学生一人ひとりに声をかける
現代企業の仕組みや経営戦略についての知識を得る過程で、企業と社会の関係や企業で働くことの意味について考える。学生に求められるのは、意見を持つこと、そして伝えること。
「社会に出てほんとうに役立つ人材を育てる」――本学の教育理念を体現する米澤教授の講義は、学生との対話とグループディスカッションが活発な、躍動感溢れるものだ。ソニー株式会社に40年間身を置き、経営に携わった米澤教授自らが教壇から投げかけるリアルな題材。シラバスには、「企業の実態を知らないために就職について漠然と不安を抱いている学生諸君の受講を歓迎します」と書かれている。

課外活動でも学生とたくさんの交流を持つ米澤教授
1年生後期の全15回の授業。市場の役割や、新聞から読み取る企業の動き、企業にとっての法律や契約の役割、人材の活用法といった側面から企業の全体像に迫る。
12月の中旬、第11回の課題は「企業の資金はどのように調達されているか」。開始早々、米澤教授と学生の意見交換が活発になる。距離が近い。
「なるべく専門用語を使わずに解説する」と米澤教授。その解説は明快で、学生の表情からも知識が十分定着したことが伺える。しかし、より理解が深まるのは、その後のグループディスカッションだ。
今回のテーマは、「日本の企業が国際競争に勝つためには何をすればよいか」。教室内を巡回しながら、各グループに考えるヒントを与える。
「友人同士というささやかな世界で空気を読んでいても国際化はできないぞ」
米澤教授の笑顔が発言を後押しする。学生から出た意見に対しては、関連情報を与え、再考を促す。「正解」や「結論」を示すことはない。
考える、発言するという作業を繰り返す中で、学生たちのアイディアがより練られてゆく。より正確な言葉でプレゼンテーションされる。「海外の経営戦略を外国企業から取り入れる」、「海外市場の法律を知る」、「競争者の価格設定を調査する」など、学生から多岐にわたる案が出るに至った。
授業は回を追うごとに学生たちの自信を確かなものにしてゆく。

授業後もディスカッションの熱は冷めない
「勇気を出して言ってみようよ」と学生の発言を促し、その切り口から考えを深めさせる米澤教授の授業。そこには、学生の個性を尊重し、学生に歩み寄る姿がある。
「コミュニケートしようとする側がそうするのは当然のことでしょう」。
一方通行の講義ではない。
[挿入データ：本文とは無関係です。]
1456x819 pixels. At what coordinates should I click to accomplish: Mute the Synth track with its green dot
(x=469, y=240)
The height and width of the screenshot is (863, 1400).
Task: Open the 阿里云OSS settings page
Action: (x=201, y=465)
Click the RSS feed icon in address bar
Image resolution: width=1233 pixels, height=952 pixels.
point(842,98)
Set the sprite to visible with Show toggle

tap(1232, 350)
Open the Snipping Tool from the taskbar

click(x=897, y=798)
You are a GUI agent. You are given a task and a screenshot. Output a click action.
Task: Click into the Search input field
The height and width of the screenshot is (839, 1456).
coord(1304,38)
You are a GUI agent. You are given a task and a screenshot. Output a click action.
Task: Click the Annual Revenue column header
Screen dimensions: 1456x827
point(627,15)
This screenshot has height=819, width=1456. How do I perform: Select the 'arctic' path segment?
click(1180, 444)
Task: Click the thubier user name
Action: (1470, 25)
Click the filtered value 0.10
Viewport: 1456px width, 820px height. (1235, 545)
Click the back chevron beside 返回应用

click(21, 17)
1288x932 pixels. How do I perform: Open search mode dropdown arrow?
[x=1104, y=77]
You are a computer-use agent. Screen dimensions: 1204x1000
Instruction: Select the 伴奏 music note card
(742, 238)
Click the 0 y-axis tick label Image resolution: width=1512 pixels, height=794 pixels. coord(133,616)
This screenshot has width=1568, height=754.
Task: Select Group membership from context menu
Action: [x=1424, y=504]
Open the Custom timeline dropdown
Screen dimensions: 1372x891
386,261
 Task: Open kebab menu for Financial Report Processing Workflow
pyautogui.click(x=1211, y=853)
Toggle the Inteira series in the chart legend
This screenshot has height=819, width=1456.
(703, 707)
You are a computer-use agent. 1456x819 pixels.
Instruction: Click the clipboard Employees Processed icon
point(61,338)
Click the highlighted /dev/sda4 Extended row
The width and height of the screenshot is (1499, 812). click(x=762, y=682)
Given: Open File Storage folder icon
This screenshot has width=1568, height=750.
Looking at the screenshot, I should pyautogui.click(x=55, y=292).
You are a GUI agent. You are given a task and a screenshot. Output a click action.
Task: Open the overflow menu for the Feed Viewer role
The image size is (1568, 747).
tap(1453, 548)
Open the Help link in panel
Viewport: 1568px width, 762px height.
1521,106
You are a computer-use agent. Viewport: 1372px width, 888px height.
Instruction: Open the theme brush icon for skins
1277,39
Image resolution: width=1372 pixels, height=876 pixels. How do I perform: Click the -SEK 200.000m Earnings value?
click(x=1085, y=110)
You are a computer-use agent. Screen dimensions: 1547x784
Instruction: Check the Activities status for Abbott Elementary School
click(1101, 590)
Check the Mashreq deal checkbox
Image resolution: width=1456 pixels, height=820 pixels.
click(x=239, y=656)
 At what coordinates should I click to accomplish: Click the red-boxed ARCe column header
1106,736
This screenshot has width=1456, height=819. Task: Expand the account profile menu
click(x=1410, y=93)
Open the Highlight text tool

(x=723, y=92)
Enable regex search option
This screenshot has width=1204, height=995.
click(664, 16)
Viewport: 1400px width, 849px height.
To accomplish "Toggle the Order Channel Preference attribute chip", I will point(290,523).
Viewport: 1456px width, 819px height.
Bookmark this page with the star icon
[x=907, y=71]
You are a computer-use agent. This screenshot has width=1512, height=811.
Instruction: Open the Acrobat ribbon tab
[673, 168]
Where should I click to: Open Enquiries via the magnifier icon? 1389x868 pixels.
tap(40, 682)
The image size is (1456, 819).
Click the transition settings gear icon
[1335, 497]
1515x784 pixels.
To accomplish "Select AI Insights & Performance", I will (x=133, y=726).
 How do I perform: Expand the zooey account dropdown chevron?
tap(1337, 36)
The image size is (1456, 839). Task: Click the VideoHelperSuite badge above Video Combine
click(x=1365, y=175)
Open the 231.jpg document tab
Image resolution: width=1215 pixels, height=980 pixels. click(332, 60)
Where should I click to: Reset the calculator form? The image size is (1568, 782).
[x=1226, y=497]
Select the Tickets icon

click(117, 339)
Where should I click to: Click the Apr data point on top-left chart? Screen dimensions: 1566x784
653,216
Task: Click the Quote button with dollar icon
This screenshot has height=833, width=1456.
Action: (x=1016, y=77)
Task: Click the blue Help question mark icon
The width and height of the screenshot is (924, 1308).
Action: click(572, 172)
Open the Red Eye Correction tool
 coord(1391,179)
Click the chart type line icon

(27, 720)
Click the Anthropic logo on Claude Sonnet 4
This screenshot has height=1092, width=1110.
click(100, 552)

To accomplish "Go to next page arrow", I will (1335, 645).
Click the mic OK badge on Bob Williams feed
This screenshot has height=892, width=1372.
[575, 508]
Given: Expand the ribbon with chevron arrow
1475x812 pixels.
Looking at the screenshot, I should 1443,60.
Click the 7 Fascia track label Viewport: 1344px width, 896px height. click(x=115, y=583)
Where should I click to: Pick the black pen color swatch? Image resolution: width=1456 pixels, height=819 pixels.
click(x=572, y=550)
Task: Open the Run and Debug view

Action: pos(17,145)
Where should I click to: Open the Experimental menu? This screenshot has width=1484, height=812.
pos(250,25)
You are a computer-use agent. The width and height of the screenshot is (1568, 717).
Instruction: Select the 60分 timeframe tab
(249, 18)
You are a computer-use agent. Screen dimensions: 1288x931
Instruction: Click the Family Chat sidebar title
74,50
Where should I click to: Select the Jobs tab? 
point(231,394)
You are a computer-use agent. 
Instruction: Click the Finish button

学生一人ひとりと向き合う時間。
感激させること、それが毎回の授業で目指すところだという。
「"指示"ではなく"感動"で人を動かす。これは私がソニーの創立者である井深さんと盛田さんから教わったことです」。
人は感動した時に自ら動き始める。それまで、教職員は目をかけ、手をかけ、学生の成長をサポートする。これこそが、「面倒見のよい湘北」の教育手法だ。
創立以来、学生が職業に就くことを最大の使命としてきた本学。「今」の学生に最善の教育環境を探るべく、米澤教授は今日も授業の「現場」に立つ。
取材日 2010/12/14
※本文中の職名は、取材日当時のものです。


私は山が好きです。子どもの頃、長野県の八ヶ岳山麓にある小さな村に住んでいたからでしょうか。山のどっしりとした姿は人に安心感を与えてくれます。学生時代は四季の変化に魅せられてしょっちゅう山歩きをしていました。ソニーに就職してからは、あまり山歩きは出来なくなりましたがそれでも仕事の合間に丹沢山系には登っていました。今、また湘北短大の行き帰りに大山を眺めることが出来ます。若かった頃を思い出して元気が出てきます。